Comme si cela ne suffisait pas, Fabrice Gerber voulait développer une marketplace et se lancer à l’international, faisant miroiter des demandes sur le marché asiatique, sur le continent africain, au Portugal, en Espagne, en Suisse. Il a cherché à racheter les 45 Max Plus finalement repris par Tedi en août. Et s’est lancé dans des diversifications surprenantes. Le food truck et le magasin gros volumes à Alès ont fait long feu l’un et l’autre. Encore mieux (ou pire), la centrale d’achat de Tazita a pris le contrôle avant l’été d’un de ses fournisseurs en charcuterie, Tradition et Terroir du Sud-Ouest (TTSO), une entreprise en difficultés. Avec une trentaine de personnes sur le site de l’usine à Villenave d’Ornon (33) et 5 corners exploités chez Monoprix.

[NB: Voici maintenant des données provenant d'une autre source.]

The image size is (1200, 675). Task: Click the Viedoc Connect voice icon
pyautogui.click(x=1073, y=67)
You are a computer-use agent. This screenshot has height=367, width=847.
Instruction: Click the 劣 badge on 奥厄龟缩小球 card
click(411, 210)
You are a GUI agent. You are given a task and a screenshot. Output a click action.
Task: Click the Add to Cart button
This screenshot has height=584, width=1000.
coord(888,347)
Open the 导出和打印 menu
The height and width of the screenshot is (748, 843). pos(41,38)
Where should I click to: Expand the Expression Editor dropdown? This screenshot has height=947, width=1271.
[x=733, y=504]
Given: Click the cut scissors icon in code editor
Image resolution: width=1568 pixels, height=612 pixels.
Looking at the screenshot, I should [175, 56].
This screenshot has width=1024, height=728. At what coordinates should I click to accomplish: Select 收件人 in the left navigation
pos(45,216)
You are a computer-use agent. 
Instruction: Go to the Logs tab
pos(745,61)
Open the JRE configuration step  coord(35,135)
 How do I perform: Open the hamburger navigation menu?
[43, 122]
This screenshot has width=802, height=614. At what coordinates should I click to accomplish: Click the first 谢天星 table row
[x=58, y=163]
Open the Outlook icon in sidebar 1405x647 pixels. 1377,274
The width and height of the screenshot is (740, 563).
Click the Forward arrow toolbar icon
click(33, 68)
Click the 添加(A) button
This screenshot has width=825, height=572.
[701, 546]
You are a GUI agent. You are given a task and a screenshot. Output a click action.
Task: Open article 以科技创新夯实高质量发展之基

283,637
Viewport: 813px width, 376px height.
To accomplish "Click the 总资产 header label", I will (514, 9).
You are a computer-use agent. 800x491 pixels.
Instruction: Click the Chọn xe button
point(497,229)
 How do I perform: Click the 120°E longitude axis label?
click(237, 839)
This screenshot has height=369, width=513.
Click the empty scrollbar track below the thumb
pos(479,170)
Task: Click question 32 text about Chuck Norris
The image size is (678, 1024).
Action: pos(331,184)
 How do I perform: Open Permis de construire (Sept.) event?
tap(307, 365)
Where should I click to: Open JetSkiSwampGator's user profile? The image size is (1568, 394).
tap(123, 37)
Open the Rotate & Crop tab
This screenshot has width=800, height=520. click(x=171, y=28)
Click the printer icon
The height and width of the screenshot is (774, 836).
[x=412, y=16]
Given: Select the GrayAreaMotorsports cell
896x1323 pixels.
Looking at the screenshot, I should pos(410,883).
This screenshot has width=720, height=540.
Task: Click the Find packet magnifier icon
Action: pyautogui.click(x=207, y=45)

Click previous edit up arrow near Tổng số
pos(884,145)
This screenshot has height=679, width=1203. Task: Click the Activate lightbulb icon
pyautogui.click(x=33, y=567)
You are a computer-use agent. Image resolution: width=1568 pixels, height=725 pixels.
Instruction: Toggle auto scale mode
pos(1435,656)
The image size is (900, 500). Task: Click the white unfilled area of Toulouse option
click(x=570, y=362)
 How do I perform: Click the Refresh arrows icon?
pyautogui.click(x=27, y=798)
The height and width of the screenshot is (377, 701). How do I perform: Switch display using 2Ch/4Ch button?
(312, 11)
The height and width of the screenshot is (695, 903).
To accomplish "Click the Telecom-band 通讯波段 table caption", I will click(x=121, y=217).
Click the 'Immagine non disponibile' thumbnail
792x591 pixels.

Déjà mal en point, TTSO se retrouve à son tour au bord du gouffre. Les salaires d’août ont été payés en plusieurs fois. L’entreprise a des difficultés pour s’approvisionner en matière première. Faute de came, le chiffre d’affaires chez Monoprix aurait été divisé par 5 le mois dernier selon mes sources. A l’instar des offres à – 50 % sur l’alimentaire chez Toujust, c’est donc foire à 2,50 € du kilo (vous avez bien lu…) cette semaine chez TTSO/Monoprix pour faire rentrer du chiffre et du cash. Et, là encore, je peux en témoigner. Aujourd’hui à Monoprix Toulouse (où j’ai le déplacement pour le voir de mes yeux !) , dans le corner TTSO il y a du boudin, du rôti de porc et des pâtés à 2,50 €/kg (alors que les pâtés sont habituellement à plus de 15 €/kg). Tristement rocambolesque vous dis-je.